PROBLEM DETAILS
Rewrite the records below, replacing every instance of "GUI agent" with "screen agent" and leaving everything else unchanged.

DATA FOR THE TASK
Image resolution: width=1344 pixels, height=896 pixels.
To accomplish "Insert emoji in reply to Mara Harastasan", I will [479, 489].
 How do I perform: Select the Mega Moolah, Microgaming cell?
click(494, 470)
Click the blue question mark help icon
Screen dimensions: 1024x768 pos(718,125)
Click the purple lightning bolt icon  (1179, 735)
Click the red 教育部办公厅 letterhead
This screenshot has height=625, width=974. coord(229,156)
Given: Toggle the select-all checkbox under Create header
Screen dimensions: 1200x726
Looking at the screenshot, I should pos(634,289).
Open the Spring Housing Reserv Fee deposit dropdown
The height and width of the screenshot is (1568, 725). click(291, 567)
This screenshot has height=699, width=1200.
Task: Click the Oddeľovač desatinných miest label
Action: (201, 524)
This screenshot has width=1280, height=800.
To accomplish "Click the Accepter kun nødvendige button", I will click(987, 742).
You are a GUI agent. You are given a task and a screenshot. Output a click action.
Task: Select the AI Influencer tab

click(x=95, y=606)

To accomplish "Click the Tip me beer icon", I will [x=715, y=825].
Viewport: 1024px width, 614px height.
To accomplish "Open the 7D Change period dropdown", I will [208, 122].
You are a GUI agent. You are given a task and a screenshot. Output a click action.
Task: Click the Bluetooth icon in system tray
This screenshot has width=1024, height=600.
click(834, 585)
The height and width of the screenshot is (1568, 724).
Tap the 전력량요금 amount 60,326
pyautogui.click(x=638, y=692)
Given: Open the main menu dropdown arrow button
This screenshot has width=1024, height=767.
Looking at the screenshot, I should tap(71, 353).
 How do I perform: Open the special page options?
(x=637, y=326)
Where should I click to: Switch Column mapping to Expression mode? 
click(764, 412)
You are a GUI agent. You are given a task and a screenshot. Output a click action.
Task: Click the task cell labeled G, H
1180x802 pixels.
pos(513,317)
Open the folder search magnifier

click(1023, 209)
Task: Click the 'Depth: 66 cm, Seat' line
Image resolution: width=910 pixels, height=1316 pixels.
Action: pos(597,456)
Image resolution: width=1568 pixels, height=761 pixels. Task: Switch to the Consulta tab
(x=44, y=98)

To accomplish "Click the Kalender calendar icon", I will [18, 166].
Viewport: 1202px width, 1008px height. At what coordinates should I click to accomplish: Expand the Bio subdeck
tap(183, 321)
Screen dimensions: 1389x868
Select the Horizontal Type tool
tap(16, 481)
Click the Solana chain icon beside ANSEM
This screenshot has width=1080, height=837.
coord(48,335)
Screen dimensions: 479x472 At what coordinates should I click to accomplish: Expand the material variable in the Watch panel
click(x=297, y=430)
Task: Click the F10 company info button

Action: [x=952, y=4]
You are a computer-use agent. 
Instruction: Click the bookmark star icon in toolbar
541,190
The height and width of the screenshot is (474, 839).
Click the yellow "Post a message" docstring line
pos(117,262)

TASK RESULT
Image resolution: width=1344 pixels, height=896 pixels.
To accomplish "Insert emoji in reply to Mara Harastasan", I will [479, 489].
 How do I perform: Select the Mega Moolah, Microgaming cell?
click(494, 470)
Click the blue question mark help icon
Screen dimensions: 1024x768 pos(718,125)
Click the purple lightning bolt icon  (1179, 735)
Click the red 教育部办公厅 letterhead
This screenshot has height=625, width=974. coord(229,156)
Given: Toggle the select-all checkbox under Create header
Screen dimensions: 1200x726
Looking at the screenshot, I should pos(634,289).
Open the Spring Housing Reserv Fee deposit dropdown
The height and width of the screenshot is (1568, 725). click(291, 567)
This screenshot has height=699, width=1200.
Task: Click the Oddeľovač desatinných miest label
Action: (201, 524)
This screenshot has width=1280, height=800.
To accomplish "Click the Accepter kun nødvendige button", I will click(987, 742).
You are a screen agent. You are given a task and a screenshot. Output a click action.
Task: Select the AI Influencer tab

click(x=95, y=606)

To accomplish "Click the Tip me beer icon", I will [x=715, y=825].
Viewport: 1024px width, 614px height.
To accomplish "Open the 7D Change period dropdown", I will [208, 122].
You are a screen agent. You are given a task and a screenshot. Output a click action.
Task: Click the Bluetooth icon in system tray
This screenshot has width=1024, height=600.
click(834, 585)
The height and width of the screenshot is (1568, 724).
Tap the 전력량요금 amount 60,326
pyautogui.click(x=638, y=692)
Given: Open the main menu dropdown arrow button
This screenshot has width=1024, height=767.
Looking at the screenshot, I should tap(71, 353).
 How do I perform: Open the special page options?
(x=637, y=326)
Where should I click to: Switch Column mapping to Expression mode? 
click(764, 412)
You are a screen agent. You are given a task and a screenshot. Output a click action.
Task: Click the task cell labeled G, H
1180x802 pixels.
pos(513,317)
Open the folder search magnifier

click(1023, 209)
Task: Click the 'Depth: 66 cm, Seat' line
Image resolution: width=910 pixels, height=1316 pixels.
Action: pos(597,456)
Image resolution: width=1568 pixels, height=761 pixels. Task: Switch to the Consulta tab
(x=44, y=98)

To accomplish "Click the Kalender calendar icon", I will [18, 166].
Viewport: 1202px width, 1008px height. At what coordinates should I click to accomplish: Expand the Bio subdeck
tap(183, 321)
Screen dimensions: 1389x868
Select the Horizontal Type tool
tap(16, 481)
Click the Solana chain icon beside ANSEM
This screenshot has width=1080, height=837.
coord(48,335)
Screen dimensions: 479x472 At what coordinates should I click to accomplish: Expand the material variable in the Watch panel
click(x=297, y=430)
Task: Click the F10 company info button

Action: [x=952, y=4]
You are a computer-use agent. 
Instruction: Click the bookmark star icon in toolbar
541,190
The height and width of the screenshot is (474, 839).
Click the yellow "Post a message" docstring line
pos(117,262)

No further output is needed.